Declarada inconstitucionalidade de lei municipal que previa doações de imóveis públicos
Em sessão de julgamento, os desembargadores do Órgão Especial, por unanimidade, julgaram procedente a Ação Direta de Inconstitucionalidade, com pedido de medida cautelar, requerida pelo Procurador-Geral de Justiça do Estado em desfavor de um município do interior, bem como de sua Câmara Municipal. A ação tem o objetivo de declarar nula a Lei Municipal nº 617/2015 que dispõe sobre doações de imóveis de propriedade do município requerido.
Alega o requerente que a referida lei viola o artigo 25 da Constituição Estadual, pois está em desacordo com o artigo 73,§ 10, da Lei nº 9.504/97, cuja execução da norma debatida se daria em pleno ano eleitoral. Dessa forma, a citada lei não pode ser usada como fundamento para distribuição arbitrária de bens públicos aos munícipes, o que afronta os princípios da moralidade administrativa, impessoalidade, igualdade e legalidade por conta de vício material na motivação da edição da lei.
Aponta que tal erro material se deu porque após três anos de mandato do prefeito e dos vereadores o projeto de lei foi enviado à Câmara com a solicitação de regime de urgência por haver “interesse pessoal”, uma vez que o atual gestor municipal está em seu primeiro mandato, estando apto a concorrer a reeleição. Logo, a urgência foi declarada com o objetivo de se furtar à restrição imposta pela legislação eleitoral, mais especificamente à proibição de doação de bens públicos prevista no artigo 73, § 10 da Lei nº 9.504/97.
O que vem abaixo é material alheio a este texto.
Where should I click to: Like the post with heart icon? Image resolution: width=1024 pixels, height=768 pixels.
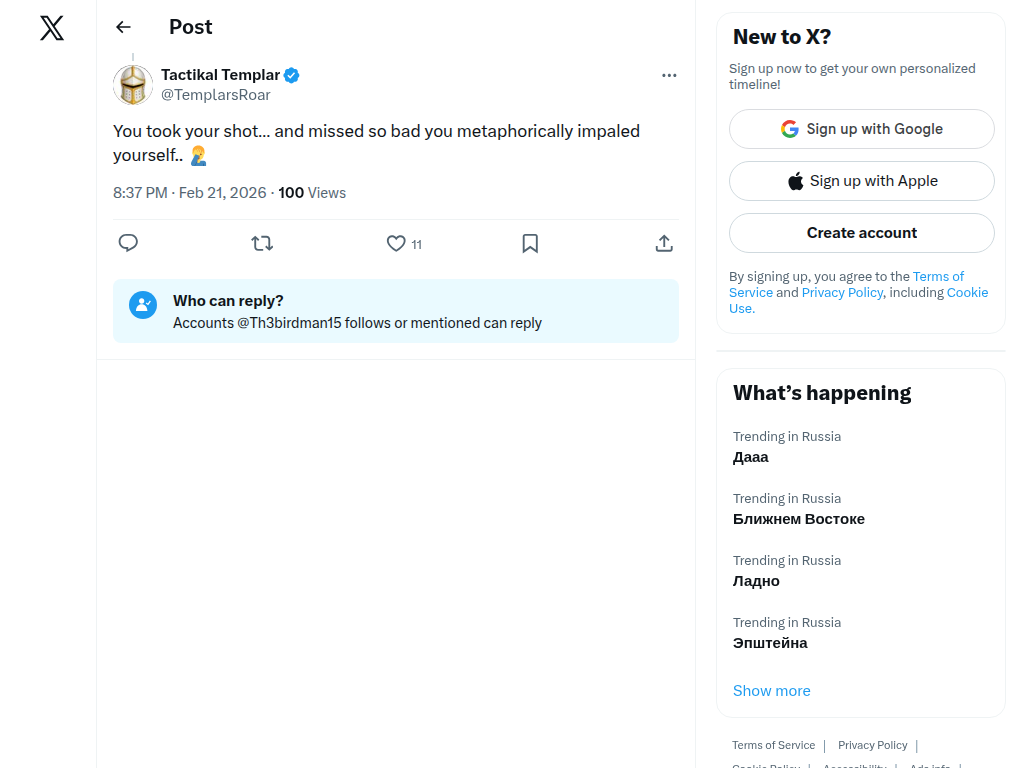[x=396, y=243]
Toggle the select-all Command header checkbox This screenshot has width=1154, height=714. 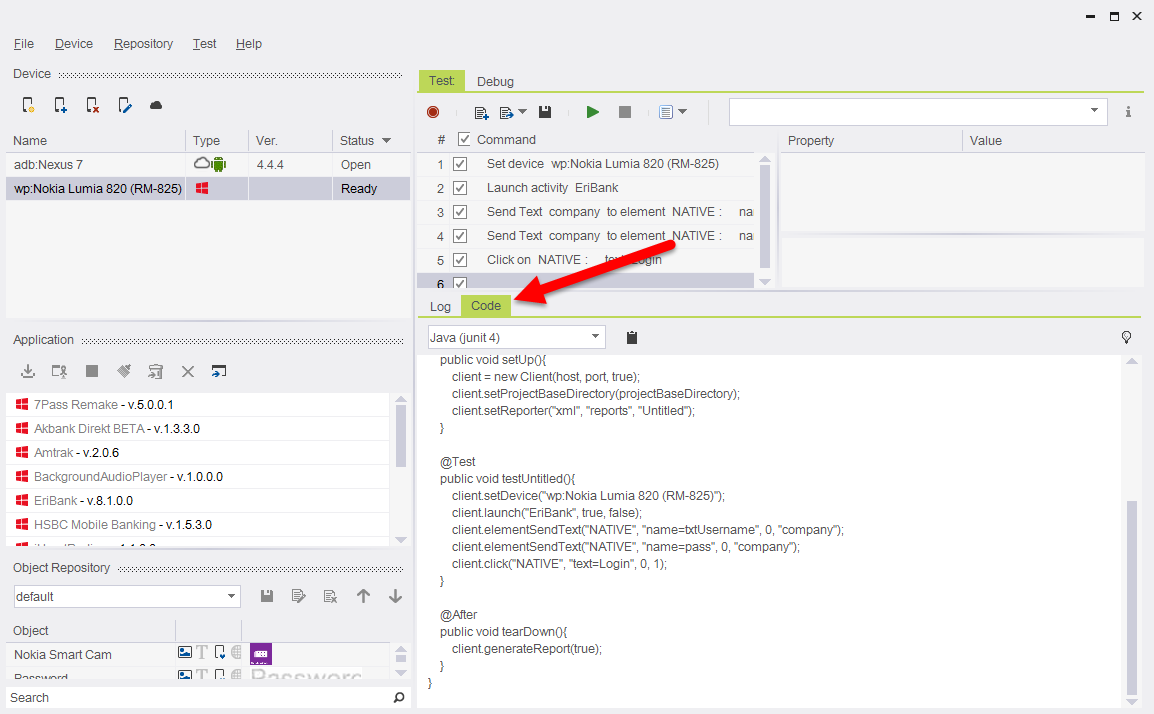point(464,140)
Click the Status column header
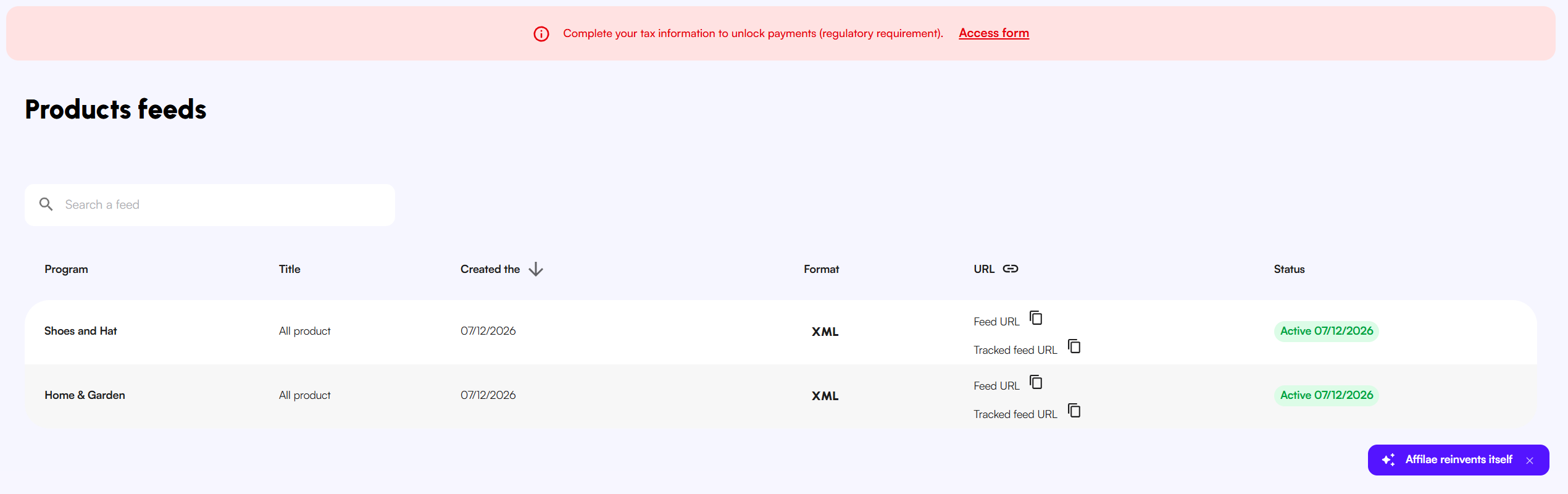This screenshot has width=1568, height=494. pos(1289,269)
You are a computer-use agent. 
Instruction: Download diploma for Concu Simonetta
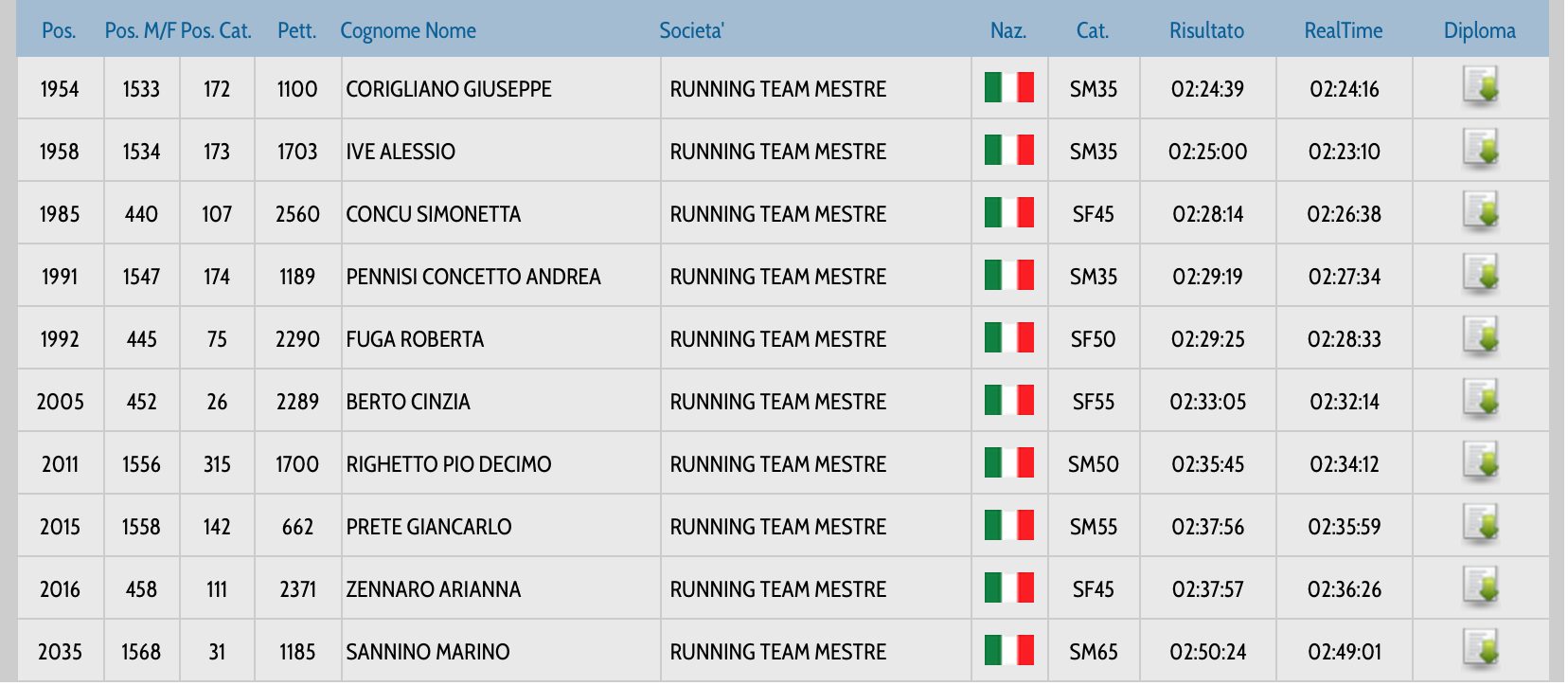1480,211
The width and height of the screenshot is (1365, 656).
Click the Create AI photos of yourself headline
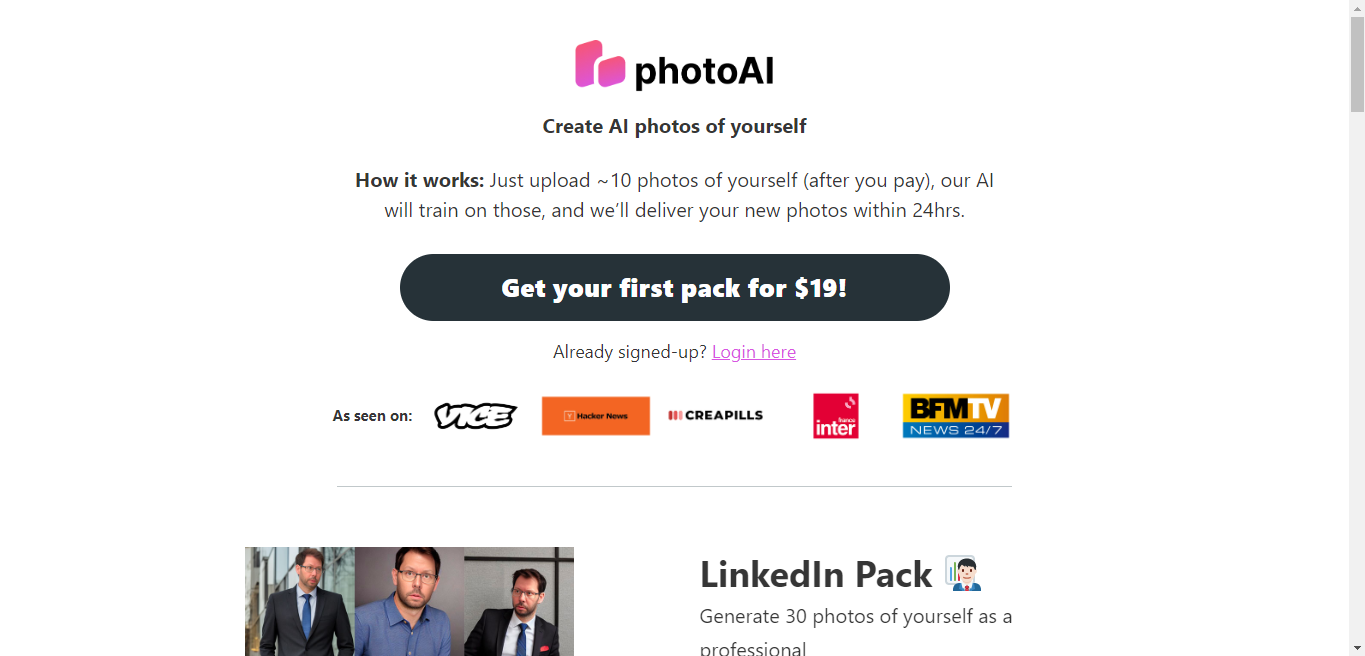click(675, 126)
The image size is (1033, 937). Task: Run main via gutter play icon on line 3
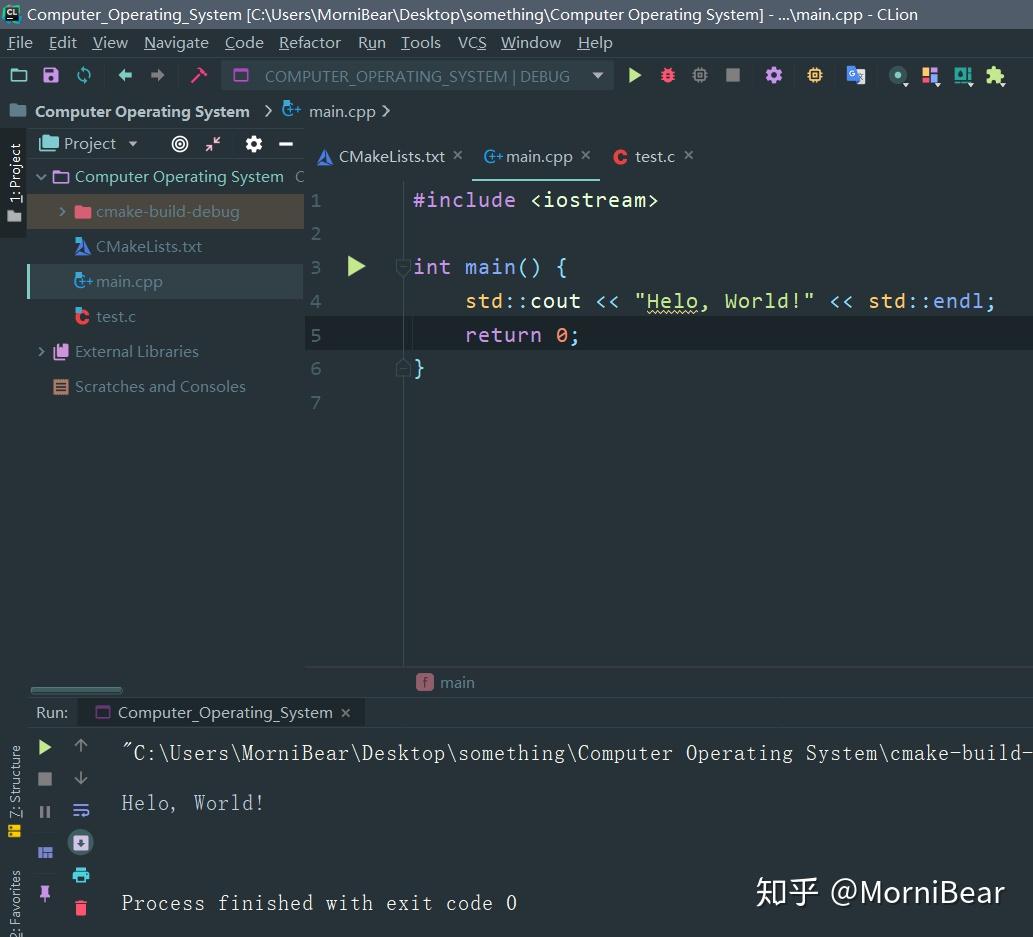pyautogui.click(x=356, y=267)
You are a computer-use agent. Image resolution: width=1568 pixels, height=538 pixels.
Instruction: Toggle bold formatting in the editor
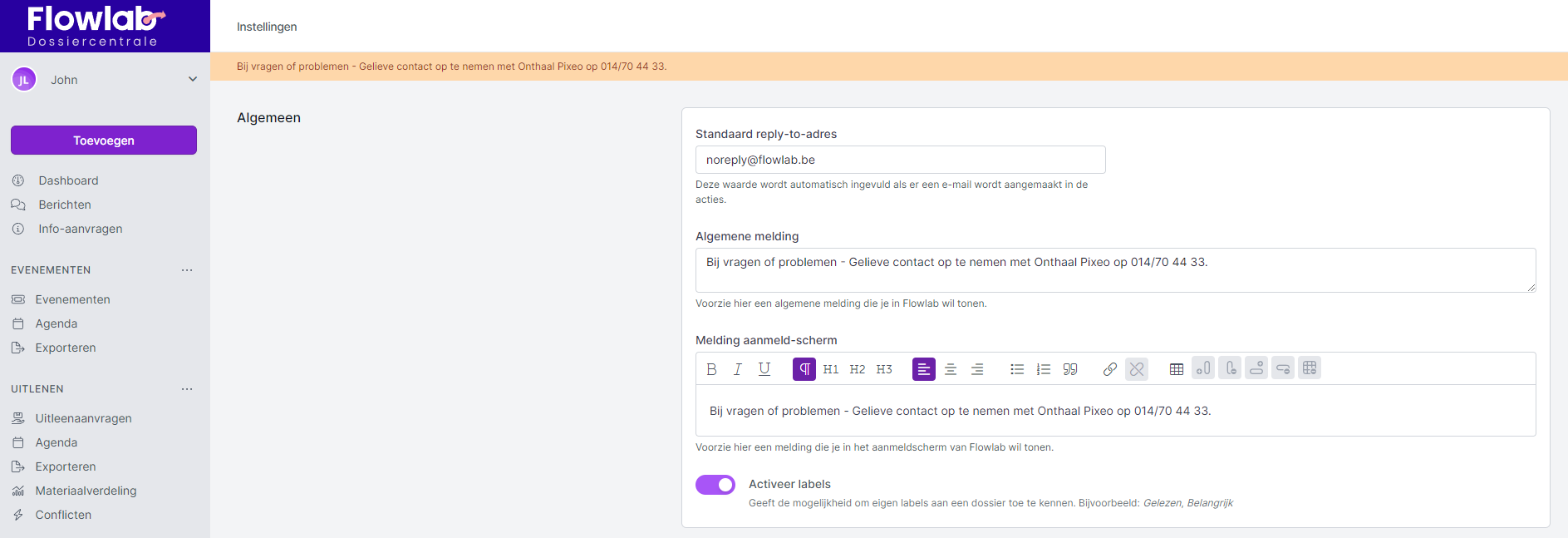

Em seu voto, o relator do processo, Des. Fernando Mauro Moreira Marinho, entende que entre os atos administrativos permitidos ao ente público está o ato de doação de bens móveis ou imóveis, desde que tal ato tenha motivo consistente nos pressupostos de direito para ensejar a prática, levando em consideração a necessidade de formalidade como a obediência ao interesse público e aos princípios norteadores da administração pública. Aponta que, dessa forma, a doação de bens públicos está sujeita à obediência de critérios estabelecidos em lei para evitar a alienação indiscriminada e dilapidação do patrimônio público.
Explica o relator que a Lei de Licitação nº 8.666/93, no seu artigo 17, estabelece a permissão de doações de bens públicos pela administração, desde que observada autorização legislativa, prévia avaliação, observância do interesse público, estabelecendo os encargos e as obrigações assumidas e o prazo para seu cumprimento, logo, as doações em questão deveriam observar tais aspectos.
Salienta que há irregularidades nas doações, pois não houve a avaliação prévia dos imóveis, inexistindo ainda o loteamento devidamente registrado, isto é, tais concessões estão de forma genérica, sem estabelecer a corporificação do imóvel e omissão quanto à formalização pelos instrumentos com os requisitos da legislação civil. Também afirma que tal ato pode causar a redução no patrimônio público. Conforme dispõe o art. 1º da norma municipal impugnada: "doar imóveis de sua propriedade, dentro dos limites deste Município, devidamente registrados em órgão competente, e mediante Projeto de Loteamento de Interesse Social, com a finalidade específica de proporcionar acesso à moradia aos beneficiários selecionados em programas habitacionais do município de Anaurilândia", o que afronta o princípio da legalidade estatuída na Lei de Licitação nº 8.666, no art. 17, que se exige a individualização do imóvel a ser doado e sua avaliação prévia para proceder também a realização das baixas contábeis e patrimoniais dos bens no órgão doador e em contrapartida as incorporações no patrimônio dos donatários, inexistindo na lei objurgada menção sobre a descrição dos bens a serem doados.
O Desembargador conclui sua argumentação dizendo que está configurado o vício material da lei por violação ao princípio da legalidade contido no artigo 25 da Constituição Estadual, confirmando assim a tese alegada pelo autor de ter havido franqueamento de doação de imóveis de forma genérica, sem observar as exigências de avaliação e autorização legal específica.
“Logo, conclui-se que nessa ação declaratória de inconstitucionalidade resta demonstrada a ocorrência de vício material no conteúdo da norma referente à ausência de critérios definidos quando à especificação do loteamento devidamente registrado, individualização dos imóveis a serem doados e sua avaliação prévia, requisitos exigidos na Lei de Licitação (art. 17), o que afronta o princípio da legalidade”.